For the next minute, Alexander has but one thought running through his mind: _Fuck_. _Jefferson’s here_.

While he starts to clean up his mess, Eliza watching with her mouth open in some mixture of shock and confusion, he does his best to ignore the fact that Tom Jefferson—a fellow law student who most _definitely_ has it out for him—and his best friend, James Madison, are just a few places behind him in line, laughing at him. 

It’s not easy, but it gets a little less difficult when Eliza pipes up, “So, do you think we can get your order situated now?” He almost melts when he looks up and sees that she doesn’t appear to be angry with him.

“Yeah. Yeah, we can do that. Um, a cortado, please—two extra shots of espresso. To go.” His voice starts to slow when he sees that she’s mouthing his order along with him, like she has it memorized, too. His embarrassment intensifies as she writes his name on the cardboard cup in black Sharpie without even asking him for it.

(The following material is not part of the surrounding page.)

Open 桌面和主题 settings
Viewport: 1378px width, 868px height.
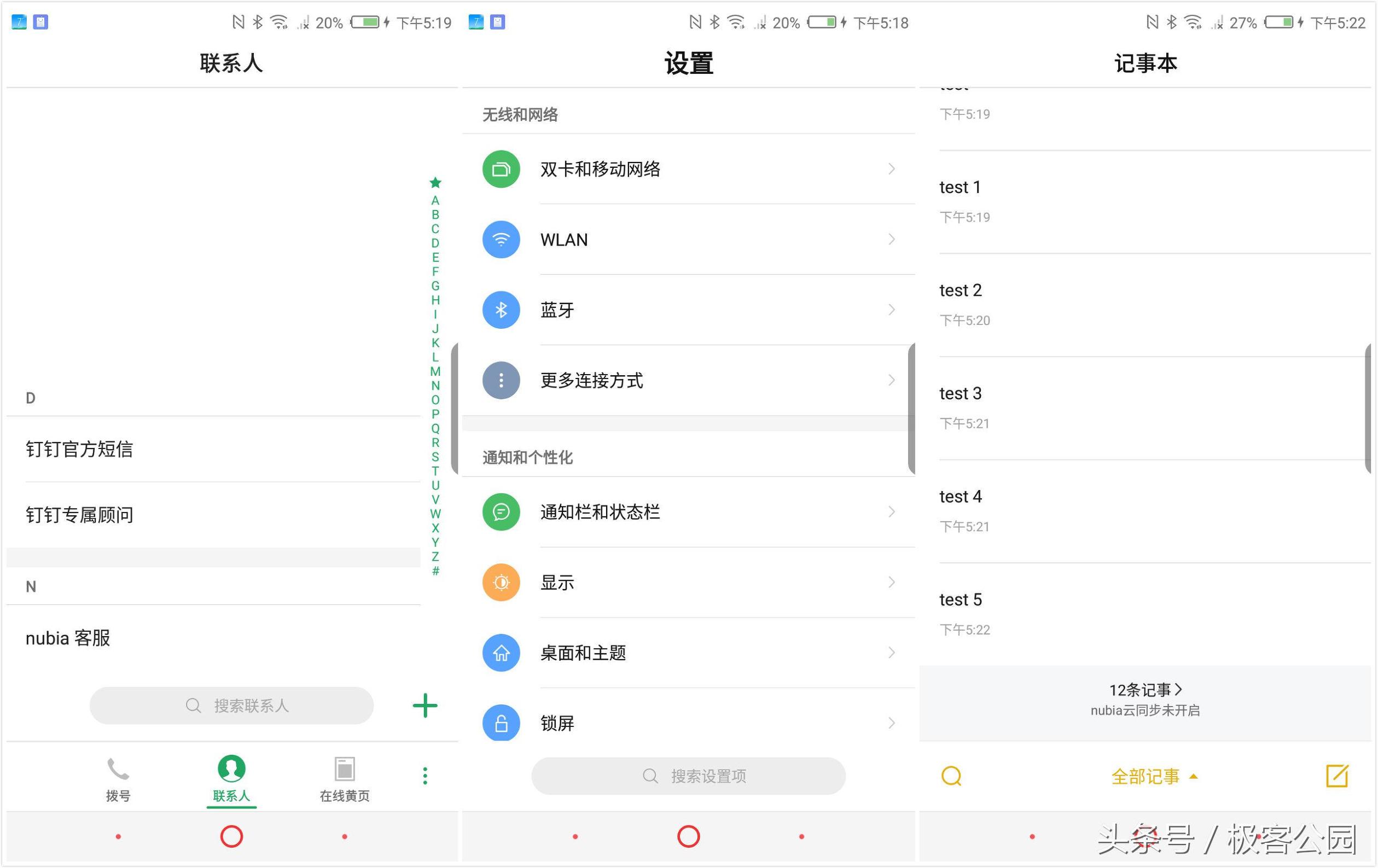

She draws something, but from the other side of the counter, he can’t see what it is.

“That’ll be right out.” While Eliza’s sendoff is perky in a rehearsed way, the smile she flashes him is genuine. He lingers there at the counter, watches the swing of her dark hair against her narrow shoulders as she passes his cup off to another employee and the way she laughs—ebullient and bright and so quintessentially _her_ —at some joke the two of them exchange, one that Alexander only half-hears over the early morning din of the coffee shop. It’s Jefferson shouting at him from the back of the line to _get a move on already_ that spurs him into the action and allows the line to move forward.

A few minutes later, when his coffee is finished and Eliza passes it to him, Alexander hesitates just a moment too long. He knows he should say _something_ to her, but by the time a half-coherent sentence forms in his mind, she’s already told him to have a great day and turned away, back to her job. There’s not much left that he can do today, so he turns and beelines for the door, his thoughts still foggy with Eliza.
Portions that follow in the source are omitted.